I enjoyed this one, though unfortunately my daughter (for whom I had intended to order it from Netflix) hasn’t really taken to it. I’ve heard a great deal about the movie but never got around to watching it until now, and I thoroughly enjoyed it. Some spoilers follow…
Porco is an intriguing character. He’s an ace seaplane pilot who suffers a curse of being a pig. Literally – snout and flappy ears, the whole bit.
(That’s the Hayao Girl to his right, aka Kiki/Satsuki/Nausicaa/Fio, about whom an entire post will need to be devoted later)
It’s not clearly stated how he got his curse, but it seems in a way to be self-inflicted – perhaps analogous to the circle of sin in Haibane Renmei. Porco relates to Fio the story of losing his best friend and everyone in his unit during the war, and it’s apparent that when he says “all the good ones are dead” that he is suffering from survivor’s guilt as a result (see Steven’s post a few years back for details – scroll down). It’s likely that the pig is a manifestation of that guilt. In fact there are only two times in the movie where Porco’s curse is (temporarily) lifted, once while sorting bullets the night before the big duel, and once after all the spectators are leaving and he decides (with Curtis’ help) to lure the Italian air force away so the others can escape.

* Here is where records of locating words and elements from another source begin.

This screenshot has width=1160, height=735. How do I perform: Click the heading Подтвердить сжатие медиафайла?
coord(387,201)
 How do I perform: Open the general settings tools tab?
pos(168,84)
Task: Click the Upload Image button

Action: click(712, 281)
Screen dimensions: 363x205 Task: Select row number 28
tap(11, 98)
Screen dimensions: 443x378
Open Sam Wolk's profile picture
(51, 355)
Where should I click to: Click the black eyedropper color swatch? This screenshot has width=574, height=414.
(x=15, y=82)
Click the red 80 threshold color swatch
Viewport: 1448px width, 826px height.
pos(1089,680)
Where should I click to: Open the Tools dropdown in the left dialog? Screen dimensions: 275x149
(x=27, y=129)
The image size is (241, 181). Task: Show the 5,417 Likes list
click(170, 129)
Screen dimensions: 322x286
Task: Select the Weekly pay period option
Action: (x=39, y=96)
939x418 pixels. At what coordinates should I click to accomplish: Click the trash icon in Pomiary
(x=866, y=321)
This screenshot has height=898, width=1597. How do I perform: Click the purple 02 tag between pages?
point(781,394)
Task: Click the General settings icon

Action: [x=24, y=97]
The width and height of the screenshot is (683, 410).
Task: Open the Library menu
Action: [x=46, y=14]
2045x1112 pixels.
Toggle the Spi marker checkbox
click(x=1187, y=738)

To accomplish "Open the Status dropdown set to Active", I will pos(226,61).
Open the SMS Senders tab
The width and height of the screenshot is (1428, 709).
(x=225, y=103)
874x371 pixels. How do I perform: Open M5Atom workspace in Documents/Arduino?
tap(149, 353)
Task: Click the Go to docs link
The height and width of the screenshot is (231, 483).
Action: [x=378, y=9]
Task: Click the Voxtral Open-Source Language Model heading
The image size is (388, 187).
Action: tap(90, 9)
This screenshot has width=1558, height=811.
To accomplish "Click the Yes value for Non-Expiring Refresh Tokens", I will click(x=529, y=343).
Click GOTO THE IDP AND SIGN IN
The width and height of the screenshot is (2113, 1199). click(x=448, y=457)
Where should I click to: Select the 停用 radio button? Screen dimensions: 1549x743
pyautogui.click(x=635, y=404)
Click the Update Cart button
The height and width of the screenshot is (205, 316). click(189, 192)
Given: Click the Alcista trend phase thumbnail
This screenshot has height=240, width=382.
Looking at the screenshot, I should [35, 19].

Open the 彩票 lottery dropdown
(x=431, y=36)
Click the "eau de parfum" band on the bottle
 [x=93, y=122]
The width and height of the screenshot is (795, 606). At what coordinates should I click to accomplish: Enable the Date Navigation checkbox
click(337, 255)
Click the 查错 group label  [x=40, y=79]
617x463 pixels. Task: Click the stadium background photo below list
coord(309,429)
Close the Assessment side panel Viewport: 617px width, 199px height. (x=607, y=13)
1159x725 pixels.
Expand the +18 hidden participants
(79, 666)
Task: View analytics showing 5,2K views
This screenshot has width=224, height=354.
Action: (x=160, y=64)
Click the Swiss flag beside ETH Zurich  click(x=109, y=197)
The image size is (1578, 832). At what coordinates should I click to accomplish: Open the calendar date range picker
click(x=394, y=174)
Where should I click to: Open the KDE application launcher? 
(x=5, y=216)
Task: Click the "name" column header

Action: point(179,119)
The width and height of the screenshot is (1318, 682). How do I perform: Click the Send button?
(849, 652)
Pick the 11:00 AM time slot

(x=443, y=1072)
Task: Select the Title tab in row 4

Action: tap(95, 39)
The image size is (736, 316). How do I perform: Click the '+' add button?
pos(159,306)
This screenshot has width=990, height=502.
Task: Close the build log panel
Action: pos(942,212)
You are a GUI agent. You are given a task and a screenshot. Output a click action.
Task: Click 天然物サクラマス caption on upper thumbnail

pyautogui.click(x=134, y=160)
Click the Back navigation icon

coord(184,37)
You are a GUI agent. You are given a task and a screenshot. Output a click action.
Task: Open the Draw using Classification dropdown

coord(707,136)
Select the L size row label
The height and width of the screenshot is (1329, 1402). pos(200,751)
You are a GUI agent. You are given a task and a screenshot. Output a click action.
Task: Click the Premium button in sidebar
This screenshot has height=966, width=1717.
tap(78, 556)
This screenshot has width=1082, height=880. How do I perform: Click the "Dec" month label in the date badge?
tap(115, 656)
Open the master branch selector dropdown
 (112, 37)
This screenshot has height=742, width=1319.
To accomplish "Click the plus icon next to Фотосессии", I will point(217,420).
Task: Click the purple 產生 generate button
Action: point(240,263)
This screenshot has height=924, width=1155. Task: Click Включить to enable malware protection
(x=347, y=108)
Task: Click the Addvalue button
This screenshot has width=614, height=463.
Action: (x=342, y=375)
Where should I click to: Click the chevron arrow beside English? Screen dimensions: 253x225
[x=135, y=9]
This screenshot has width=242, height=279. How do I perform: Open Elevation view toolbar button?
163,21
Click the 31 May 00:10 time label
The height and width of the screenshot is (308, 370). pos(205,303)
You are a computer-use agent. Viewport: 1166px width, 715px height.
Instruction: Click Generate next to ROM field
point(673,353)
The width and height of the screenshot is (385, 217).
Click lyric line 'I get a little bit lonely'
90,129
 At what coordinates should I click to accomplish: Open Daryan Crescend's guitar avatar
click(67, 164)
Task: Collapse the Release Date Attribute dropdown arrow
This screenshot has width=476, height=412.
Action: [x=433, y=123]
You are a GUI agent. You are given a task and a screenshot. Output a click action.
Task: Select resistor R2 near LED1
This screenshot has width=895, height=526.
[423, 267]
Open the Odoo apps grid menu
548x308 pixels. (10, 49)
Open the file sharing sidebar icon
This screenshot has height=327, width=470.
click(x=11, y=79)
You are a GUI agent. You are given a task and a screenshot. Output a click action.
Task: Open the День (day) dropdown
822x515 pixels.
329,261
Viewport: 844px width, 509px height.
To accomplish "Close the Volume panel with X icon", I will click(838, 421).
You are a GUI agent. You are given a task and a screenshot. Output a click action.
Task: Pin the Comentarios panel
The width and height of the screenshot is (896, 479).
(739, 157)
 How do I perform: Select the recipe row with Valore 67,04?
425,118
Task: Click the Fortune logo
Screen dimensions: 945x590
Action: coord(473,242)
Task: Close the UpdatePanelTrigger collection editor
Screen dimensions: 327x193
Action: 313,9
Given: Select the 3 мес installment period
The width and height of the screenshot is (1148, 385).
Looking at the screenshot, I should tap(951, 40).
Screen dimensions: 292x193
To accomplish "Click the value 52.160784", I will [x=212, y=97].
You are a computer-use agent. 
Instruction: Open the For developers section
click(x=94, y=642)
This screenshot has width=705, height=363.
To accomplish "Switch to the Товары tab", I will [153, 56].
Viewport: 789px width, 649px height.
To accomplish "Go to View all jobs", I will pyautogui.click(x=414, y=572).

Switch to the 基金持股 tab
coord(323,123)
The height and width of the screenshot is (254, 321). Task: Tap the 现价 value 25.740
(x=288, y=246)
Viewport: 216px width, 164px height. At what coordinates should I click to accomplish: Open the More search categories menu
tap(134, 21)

These are the only two selfless actions of Porco’s in the movie (though you could argue that for the latter, he also sent Fio off with Gina immediately prior, so that technically could be three things. The last two are just lumped together). Note that after Fio kisses him, he’s knocked into the water by Gina’s plane, and you don’t ever actually see his face again. Curtis, coming up from behind him in a wide angle shot where you see the two from above, says “hey what’s with your face” – implying that Porco had transformed again. As for the sorting bullets scene, the entire reason for the duel is to save Fio from being married off to Curtis, so he literally is trying to save her. His concentration while she’s sleeping, on the task ahead, is what triggers the change. The moment she awakes though his embarrassment (and perhaps, some impure thoughts about the cute girl he’s alone on a deserted island with) reverts him quickly back to pig-mode.
The story ends without ending, in a manner akin to Totoro – there isn’t really any resolution, it just ends with the events depicted. A voiceover by Fio tells about her subsequent life, but there’s absolutely no mention of Porco again. The question of whether Porco met Gina in her garden after all is left unresolved – it all depends on whether Porco can come to terms with his guilt, and see himself for the hero he is. He’s a tragic figure, but unlike genuine tragedy the door is left open for redemption. Until then, his plane’s wings might as well be black.
This movie would probably have been half as good had the ending been resolved for the viewer. I think it’s a masterstroke to leave it undone like this. Highly recommended.